Starting at the line containing "Given: Choose PEUGEOT" and ending at the last of the entries, write the lines out again with "column header" switched to "column heading" and everything else unchanged.

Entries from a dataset
▬▬▬

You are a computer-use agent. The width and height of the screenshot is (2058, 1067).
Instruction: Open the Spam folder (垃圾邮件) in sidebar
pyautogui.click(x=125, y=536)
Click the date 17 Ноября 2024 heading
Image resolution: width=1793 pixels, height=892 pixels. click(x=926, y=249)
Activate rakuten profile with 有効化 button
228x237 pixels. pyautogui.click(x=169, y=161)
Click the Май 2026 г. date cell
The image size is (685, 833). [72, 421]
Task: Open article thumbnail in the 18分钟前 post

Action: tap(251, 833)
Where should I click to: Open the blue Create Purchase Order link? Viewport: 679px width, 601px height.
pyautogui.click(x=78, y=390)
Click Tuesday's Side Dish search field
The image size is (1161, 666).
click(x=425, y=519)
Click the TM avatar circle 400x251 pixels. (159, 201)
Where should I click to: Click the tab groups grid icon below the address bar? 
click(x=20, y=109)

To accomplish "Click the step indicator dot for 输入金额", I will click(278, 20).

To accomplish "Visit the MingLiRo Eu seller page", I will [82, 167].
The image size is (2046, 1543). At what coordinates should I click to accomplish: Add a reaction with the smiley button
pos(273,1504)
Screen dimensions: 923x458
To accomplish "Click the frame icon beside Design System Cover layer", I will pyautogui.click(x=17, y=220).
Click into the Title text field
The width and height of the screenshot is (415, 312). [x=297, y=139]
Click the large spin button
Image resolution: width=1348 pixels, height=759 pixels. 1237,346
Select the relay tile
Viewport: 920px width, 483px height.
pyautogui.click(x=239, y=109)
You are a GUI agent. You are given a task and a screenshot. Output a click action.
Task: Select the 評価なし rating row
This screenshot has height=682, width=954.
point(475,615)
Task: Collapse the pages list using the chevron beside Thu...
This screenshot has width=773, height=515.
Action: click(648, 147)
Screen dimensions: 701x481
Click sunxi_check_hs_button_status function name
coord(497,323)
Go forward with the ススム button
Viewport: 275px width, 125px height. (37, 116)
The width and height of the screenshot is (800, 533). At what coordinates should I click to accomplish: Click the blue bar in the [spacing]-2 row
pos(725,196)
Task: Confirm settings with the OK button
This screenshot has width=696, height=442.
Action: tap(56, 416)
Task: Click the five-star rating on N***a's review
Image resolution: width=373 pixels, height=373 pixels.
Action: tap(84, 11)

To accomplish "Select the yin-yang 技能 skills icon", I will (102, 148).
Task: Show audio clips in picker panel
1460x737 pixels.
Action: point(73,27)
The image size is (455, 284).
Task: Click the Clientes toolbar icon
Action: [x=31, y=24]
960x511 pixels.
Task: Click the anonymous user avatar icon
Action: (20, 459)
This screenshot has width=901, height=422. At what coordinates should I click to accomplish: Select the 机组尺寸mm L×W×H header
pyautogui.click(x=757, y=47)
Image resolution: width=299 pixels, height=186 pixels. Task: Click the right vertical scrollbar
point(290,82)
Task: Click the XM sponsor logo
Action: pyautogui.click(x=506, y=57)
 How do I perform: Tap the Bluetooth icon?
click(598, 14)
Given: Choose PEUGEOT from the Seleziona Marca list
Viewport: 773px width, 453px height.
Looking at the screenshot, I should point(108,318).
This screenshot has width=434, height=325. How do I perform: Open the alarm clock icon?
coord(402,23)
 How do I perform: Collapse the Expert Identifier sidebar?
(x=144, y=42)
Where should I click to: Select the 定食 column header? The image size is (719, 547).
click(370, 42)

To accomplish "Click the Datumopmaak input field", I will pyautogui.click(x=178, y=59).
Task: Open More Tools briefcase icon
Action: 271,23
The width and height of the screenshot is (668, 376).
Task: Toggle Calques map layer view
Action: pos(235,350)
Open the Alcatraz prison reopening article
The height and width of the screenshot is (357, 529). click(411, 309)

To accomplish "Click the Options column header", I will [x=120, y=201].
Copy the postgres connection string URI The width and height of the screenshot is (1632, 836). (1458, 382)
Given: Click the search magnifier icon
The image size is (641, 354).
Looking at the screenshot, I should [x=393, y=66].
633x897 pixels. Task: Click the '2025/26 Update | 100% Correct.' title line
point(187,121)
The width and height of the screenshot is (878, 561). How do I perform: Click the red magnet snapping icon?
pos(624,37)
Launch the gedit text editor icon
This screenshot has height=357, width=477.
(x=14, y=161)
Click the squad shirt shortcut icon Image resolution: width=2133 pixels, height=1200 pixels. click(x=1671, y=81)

▬▬▬

## [Exercise output]
Given: Choose PEUGEOT from the Seleziona Marca list
Viewport: 773px width, 453px height.
Looking at the screenshot, I should point(108,318).
This screenshot has width=434, height=325. How do I perform: Open the alarm clock icon?
coord(402,23)
 How do I perform: Collapse the Expert Identifier sidebar?
(x=144, y=42)
Where should I click to: Select the 定食 column heading? The image size is (719, 547).
click(370, 42)

To accomplish "Click the Datumopmaak input field", I will pyautogui.click(x=178, y=59).
Task: Open More Tools briefcase icon
Action: 271,23
The width and height of the screenshot is (668, 376).
Task: Toggle Calques map layer view
Action: pos(235,350)
Open the Alcatraz prison reopening article
The height and width of the screenshot is (357, 529). click(411, 309)

To accomplish "Click the Options column heading", I will [x=120, y=201].
Copy the postgres connection string URI The width and height of the screenshot is (1632, 836). (1458, 382)
Given: Click the search magnifier icon
The image size is (641, 354).
Looking at the screenshot, I should [x=393, y=66].
633x897 pixels. Task: Click the '2025/26 Update | 100% Correct.' title line
point(187,121)
The width and height of the screenshot is (878, 561). How do I perform: Click the red magnet snapping icon?
pos(624,37)
Launch the gedit text editor icon
This screenshot has height=357, width=477.
(x=14, y=161)
Click the squad shirt shortcut icon Image resolution: width=2133 pixels, height=1200 pixels. click(x=1671, y=81)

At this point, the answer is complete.